Read API: parsing & type safety

  • Prefer yyjson_read_opts() when you need error details (yyjson_read_err).
  • yyjson_read_opts() takes a mutable char*; pass a mutable buffer (std::string, std::vector<char>), not a string literal.
  • Use project defaults when reading user-facing config: YYJSON_READ_JSON5 | YYJSON_READ_ALLOW_BOM.
  • Always check types (yyjson_is_*) before reading (yyjson_get_*).
  • Treat yyjson_get_str() as borrowed; convert to std::wstring/std::string immediately.

Memory management (recommended RAII patterns)

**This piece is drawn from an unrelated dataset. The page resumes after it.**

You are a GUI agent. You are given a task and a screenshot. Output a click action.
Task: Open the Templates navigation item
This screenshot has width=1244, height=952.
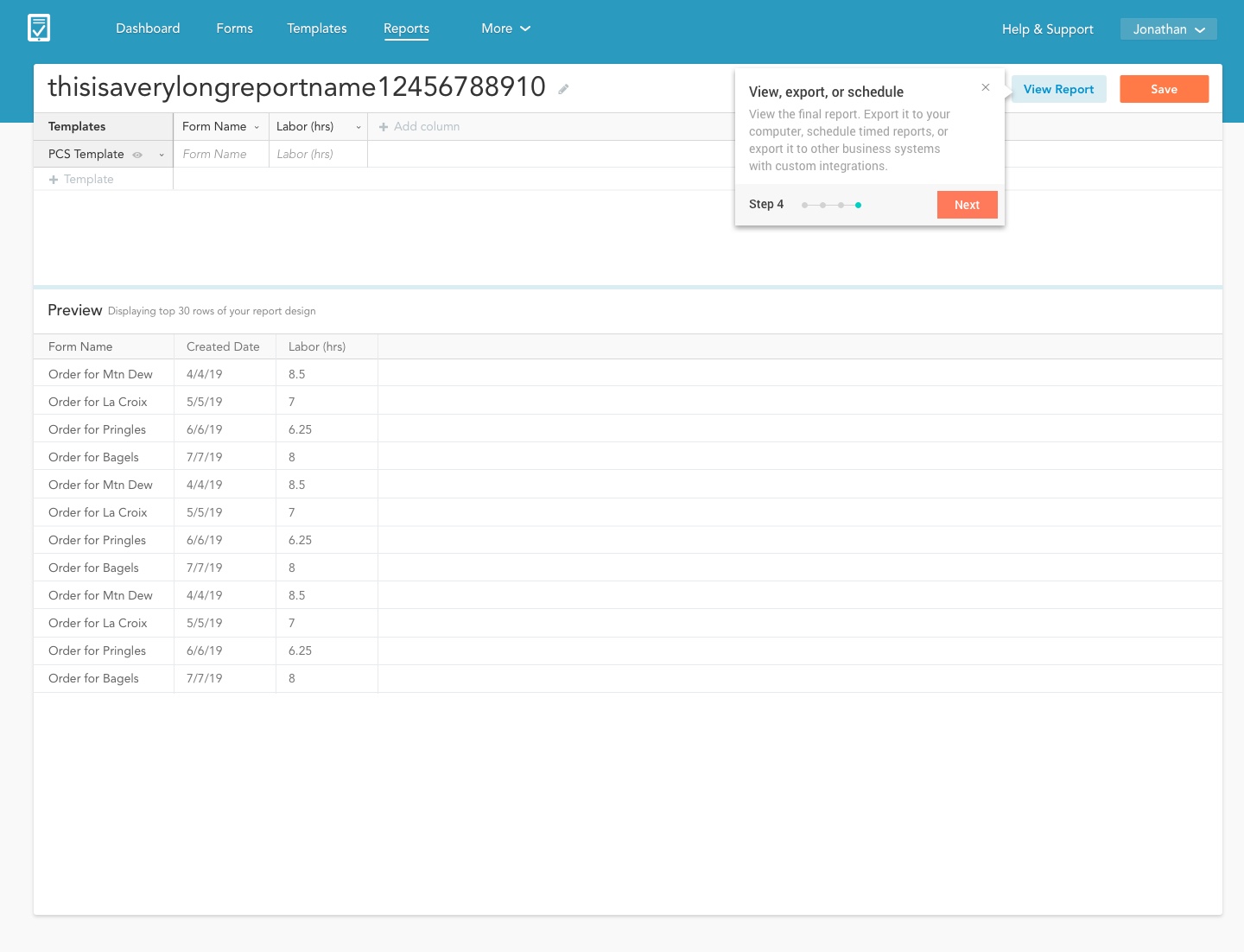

Prefer wil::unique_any or wil::scope_exit to make cleanup unconditional:

cpp
using unique_yyjson_doc     = wil::unique_any<yyjson_doc*, decltype(&yyjson_doc_free), yyjson_doc_free>;
using unique_yyjson_mut_doc = wil::unique_any<yyjson_mut_doc*, decltype(&yyjson_mut_doc_free), yyjson_mut_doc_free>;
using unique_malloc_string  = wil::unique_any<char*, decltype(&free), free>;

Write API: serialization

  • Use yyjson_write_err with yyjson_write_opts() / yyjson_mut_write_opts() when you need diagnostics.
  • Free output with free() (or alc->free if you passed an allocator).
  • Use the returned len when building std::string (don’t assume a null terminator is sufficient).

Audit checklist (use when reviewing a change)

  • Search for non-copy string APIs: yyjson_mut_obj_add_str*, yyjson_mut_str*.
  • Verify any non-copy call sites only use string literals/static buffers.
  • Verify dynamic keys never flow into yyjson_mut_obj_add_* convenience APIs.
  • Verify yyjson_doc_free() / yyjson_mut_doc_free() and write-buffer frees happen on all paths (prefer RAII).